The story is a pretty simple one.
I'm living with my girlfriend. This is the real thing, we've discussed marriage and starting a family. But the last few months have been pretty tough. We are both late twenties (28 + 29) and pretty set in out ways, so we expected some of our habits to cause issues as we learned to fit together.
But the clashes have been a lot worse than expected. She used to be very carefree and happy. But she has been suffering with mood swings, inconsistent appetite and sleeping and all sorts of issues.
I have nearly packed my bags and moved out twice, even making plans to move to another city, but I'm determined to make this work.
Besides our moving in together she has had her support network of friends disintegrate, a huge fight with her mother and grandmother, her father moved away, her brothers are in trouble due to drinking and drugs and she has a new job with a lot of extra unexpected stress.
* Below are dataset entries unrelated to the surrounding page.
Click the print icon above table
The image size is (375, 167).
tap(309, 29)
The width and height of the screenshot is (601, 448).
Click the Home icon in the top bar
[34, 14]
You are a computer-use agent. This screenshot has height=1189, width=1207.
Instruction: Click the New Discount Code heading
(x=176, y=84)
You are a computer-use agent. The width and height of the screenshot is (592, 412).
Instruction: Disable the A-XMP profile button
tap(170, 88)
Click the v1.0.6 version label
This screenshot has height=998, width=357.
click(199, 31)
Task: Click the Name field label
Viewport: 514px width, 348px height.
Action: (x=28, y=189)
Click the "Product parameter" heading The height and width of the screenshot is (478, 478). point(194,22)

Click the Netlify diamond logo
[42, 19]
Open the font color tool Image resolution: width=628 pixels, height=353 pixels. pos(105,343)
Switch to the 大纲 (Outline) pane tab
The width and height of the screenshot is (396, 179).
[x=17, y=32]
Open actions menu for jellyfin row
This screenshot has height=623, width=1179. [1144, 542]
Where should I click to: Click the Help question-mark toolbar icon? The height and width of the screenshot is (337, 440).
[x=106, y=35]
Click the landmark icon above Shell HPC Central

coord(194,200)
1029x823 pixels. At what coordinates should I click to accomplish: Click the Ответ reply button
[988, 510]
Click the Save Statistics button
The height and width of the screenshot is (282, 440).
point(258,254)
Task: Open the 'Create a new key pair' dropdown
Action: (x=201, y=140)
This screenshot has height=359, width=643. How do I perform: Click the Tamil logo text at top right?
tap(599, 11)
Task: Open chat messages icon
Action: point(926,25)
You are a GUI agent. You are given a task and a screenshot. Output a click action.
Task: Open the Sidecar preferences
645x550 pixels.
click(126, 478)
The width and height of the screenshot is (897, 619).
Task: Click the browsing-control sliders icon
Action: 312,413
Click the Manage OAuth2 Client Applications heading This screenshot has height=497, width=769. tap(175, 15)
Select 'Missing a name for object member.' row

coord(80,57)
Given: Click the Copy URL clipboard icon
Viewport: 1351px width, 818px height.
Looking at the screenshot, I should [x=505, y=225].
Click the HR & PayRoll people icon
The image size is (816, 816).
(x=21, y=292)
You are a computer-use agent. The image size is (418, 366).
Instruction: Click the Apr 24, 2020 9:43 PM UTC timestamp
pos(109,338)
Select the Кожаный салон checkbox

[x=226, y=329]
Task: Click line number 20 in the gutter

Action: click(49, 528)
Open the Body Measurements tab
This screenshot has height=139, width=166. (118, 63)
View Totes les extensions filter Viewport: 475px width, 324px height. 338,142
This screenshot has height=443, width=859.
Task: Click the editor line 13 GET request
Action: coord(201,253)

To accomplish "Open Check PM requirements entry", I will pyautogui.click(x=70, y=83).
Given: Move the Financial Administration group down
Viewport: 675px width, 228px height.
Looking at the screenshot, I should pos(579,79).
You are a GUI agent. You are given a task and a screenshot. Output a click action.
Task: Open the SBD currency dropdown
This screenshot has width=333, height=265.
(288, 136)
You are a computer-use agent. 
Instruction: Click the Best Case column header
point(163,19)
So it isn't surprising that she isn't herself. What really worries me is that she keeps saying she needs time in her bubble before she can think about trying to move on from our most recent fight. But I worry that she is pushing herself into a dark place.
I have had a few friends with depression, so I'm shocked that I didn't consider the possibility until one of them said that my girlfriend sounds exactly like this she did before she started going to therapy.
But I'm not sure how to bring it up. We are barely speaking at the moment. Well, I speak but she doesn't.speak to me, except that she doesn't know what to say.
I think the best strategy may be to sit her down, gently go through the issues in her life, and suggest that these may be driving her to depression.
I'm not sure if anyone else would have a better suggestion, but I'm really worried about the love of my life and I don't know what to do. I'm open to suggestions.
Apologies for any incoherence, I've typed this in a bit of a rush.